→ Records from a collection:
-=-=-

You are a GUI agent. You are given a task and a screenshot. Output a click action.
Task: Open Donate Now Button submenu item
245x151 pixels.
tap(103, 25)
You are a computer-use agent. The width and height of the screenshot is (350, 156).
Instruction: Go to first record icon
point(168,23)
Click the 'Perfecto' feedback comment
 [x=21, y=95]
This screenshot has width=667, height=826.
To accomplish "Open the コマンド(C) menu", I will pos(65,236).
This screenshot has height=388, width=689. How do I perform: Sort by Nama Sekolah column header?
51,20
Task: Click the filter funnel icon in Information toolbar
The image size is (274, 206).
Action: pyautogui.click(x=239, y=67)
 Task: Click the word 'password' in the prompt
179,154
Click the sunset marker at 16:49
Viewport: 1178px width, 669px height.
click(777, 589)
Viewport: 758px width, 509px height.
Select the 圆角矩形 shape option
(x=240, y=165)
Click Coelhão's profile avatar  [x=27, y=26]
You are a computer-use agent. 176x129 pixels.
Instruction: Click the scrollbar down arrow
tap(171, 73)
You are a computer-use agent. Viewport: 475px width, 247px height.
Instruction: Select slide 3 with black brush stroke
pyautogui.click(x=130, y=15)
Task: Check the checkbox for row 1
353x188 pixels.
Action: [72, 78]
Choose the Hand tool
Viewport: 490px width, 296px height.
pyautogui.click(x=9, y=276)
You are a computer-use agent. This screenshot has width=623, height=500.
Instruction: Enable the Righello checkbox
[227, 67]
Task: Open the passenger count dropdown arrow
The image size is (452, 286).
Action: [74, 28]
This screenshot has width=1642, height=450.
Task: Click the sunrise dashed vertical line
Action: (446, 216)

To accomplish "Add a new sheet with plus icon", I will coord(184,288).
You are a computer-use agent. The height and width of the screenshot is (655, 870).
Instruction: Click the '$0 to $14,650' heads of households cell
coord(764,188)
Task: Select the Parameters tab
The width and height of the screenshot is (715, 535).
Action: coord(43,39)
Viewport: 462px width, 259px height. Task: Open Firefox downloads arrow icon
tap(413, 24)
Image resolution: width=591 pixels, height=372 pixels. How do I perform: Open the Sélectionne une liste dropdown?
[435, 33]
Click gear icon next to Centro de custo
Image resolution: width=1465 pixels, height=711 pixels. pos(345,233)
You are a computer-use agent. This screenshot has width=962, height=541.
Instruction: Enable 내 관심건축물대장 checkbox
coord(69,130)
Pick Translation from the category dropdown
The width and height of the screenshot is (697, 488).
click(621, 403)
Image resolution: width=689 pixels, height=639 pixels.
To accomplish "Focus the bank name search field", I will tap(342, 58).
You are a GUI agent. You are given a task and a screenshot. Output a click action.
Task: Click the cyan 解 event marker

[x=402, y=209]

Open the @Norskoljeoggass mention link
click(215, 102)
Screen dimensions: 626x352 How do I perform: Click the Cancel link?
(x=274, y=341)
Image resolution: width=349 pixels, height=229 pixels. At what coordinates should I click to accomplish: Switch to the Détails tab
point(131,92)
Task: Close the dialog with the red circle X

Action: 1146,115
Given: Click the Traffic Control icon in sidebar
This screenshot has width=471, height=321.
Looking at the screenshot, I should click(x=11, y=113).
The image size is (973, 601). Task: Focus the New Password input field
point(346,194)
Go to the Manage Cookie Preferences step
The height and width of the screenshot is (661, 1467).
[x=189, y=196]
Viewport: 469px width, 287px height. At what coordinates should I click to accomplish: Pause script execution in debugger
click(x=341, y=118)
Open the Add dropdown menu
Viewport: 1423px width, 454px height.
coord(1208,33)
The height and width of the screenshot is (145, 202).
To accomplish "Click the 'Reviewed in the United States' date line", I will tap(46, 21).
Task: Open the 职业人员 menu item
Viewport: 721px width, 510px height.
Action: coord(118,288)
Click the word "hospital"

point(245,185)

-=-=-

Please repeat the entries above exactly as they read.

You are a GUI agent. You are given a task and a screenshot. Output a click action.
Task: Open Donate Now Button submenu item
245x151 pixels.
tap(103, 25)
You are a computer-use agent. The width and height of the screenshot is (350, 156).
Instruction: Go to first record icon
point(168,23)
Click the 'Perfecto' feedback comment
 [x=21, y=95]
This screenshot has width=667, height=826.
To accomplish "Open the コマンド(C) menu", I will pos(65,236).
This screenshot has height=388, width=689. How do I perform: Sort by Nama Sekolah column header?
51,20
Task: Click the filter funnel icon in Information toolbar
The image size is (274, 206).
Action: pyautogui.click(x=239, y=67)
 Task: Click the word 'password' in the prompt
179,154
Click the sunset marker at 16:49
Viewport: 1178px width, 669px height.
click(777, 589)
Viewport: 758px width, 509px height.
Select the 圆角矩形 shape option
(x=240, y=165)
Click Coelhão's profile avatar  [x=27, y=26]
You are a computer-use agent. 176x129 pixels.
Instruction: Click the scrollbar down arrow
tap(171, 73)
You are a computer-use agent. Viewport: 475px width, 247px height.
Instruction: Select slide 3 with black brush stroke
pyautogui.click(x=130, y=15)
Task: Check the checkbox for row 1
353x188 pixels.
Action: [72, 78]
Choose the Hand tool
Viewport: 490px width, 296px height.
pyautogui.click(x=9, y=276)
You are a computer-use agent. This screenshot has width=623, height=500.
Instruction: Enable the Righello checkbox
[227, 67]
Task: Open the passenger count dropdown arrow
The image size is (452, 286).
Action: [74, 28]
This screenshot has width=1642, height=450.
Task: Click the sunrise dashed vertical line
Action: (446, 216)

To accomplish "Add a new sheet with plus icon", I will coord(184,288).
You are a computer-use agent. The height and width of the screenshot is (655, 870).
Instruction: Click the '$0 to $14,650' heads of households cell
coord(764,188)
Task: Select the Parameters tab
The width and height of the screenshot is (715, 535).
Action: coord(43,39)
Viewport: 462px width, 259px height. Task: Open Firefox downloads arrow icon
tap(413, 24)
Image resolution: width=591 pixels, height=372 pixels. How do I perform: Open the Sélectionne une liste dropdown?
[435, 33]
Click gear icon next to Centro de custo
Image resolution: width=1465 pixels, height=711 pixels. pos(345,233)
You are a computer-use agent. This screenshot has width=962, height=541.
Instruction: Enable 내 관심건축물대장 checkbox
coord(69,130)
Pick Translation from the category dropdown
The width and height of the screenshot is (697, 488).
click(621, 403)
Image resolution: width=689 pixels, height=639 pixels.
To accomplish "Focus the bank name search field", I will tap(342, 58).
You are a GUI agent. You are given a task and a screenshot. Output a click action.
Task: Click the cyan 解 event marker

[x=402, y=209]

Open the @Norskoljeoggass mention link
click(215, 102)
Screen dimensions: 626x352 How do I perform: Click the Cancel link?
(x=274, y=341)
Image resolution: width=349 pixels, height=229 pixels. At what coordinates should I click to accomplish: Switch to the Détails tab
point(131,92)
Task: Close the dialog with the red circle X

Action: 1146,115
Given: Click the Traffic Control icon in sidebar
This screenshot has width=471, height=321.
Looking at the screenshot, I should click(x=11, y=113).
The image size is (973, 601). Task: Focus the New Password input field
point(346,194)
Go to the Manage Cookie Preferences step
The height and width of the screenshot is (661, 1467).
[x=189, y=196]
Viewport: 469px width, 287px height. At what coordinates should I click to accomplish: Pause script execution in debugger
click(x=341, y=118)
Open the Add dropdown menu
Viewport: 1423px width, 454px height.
coord(1208,33)
The height and width of the screenshot is (145, 202).
To accomplish "Click the 'Reviewed in the United States' date line", I will tap(46, 21).
Task: Open the 职业人员 menu item
Viewport: 721px width, 510px height.
Action: coord(118,288)
Click the word "hospital"

point(245,185)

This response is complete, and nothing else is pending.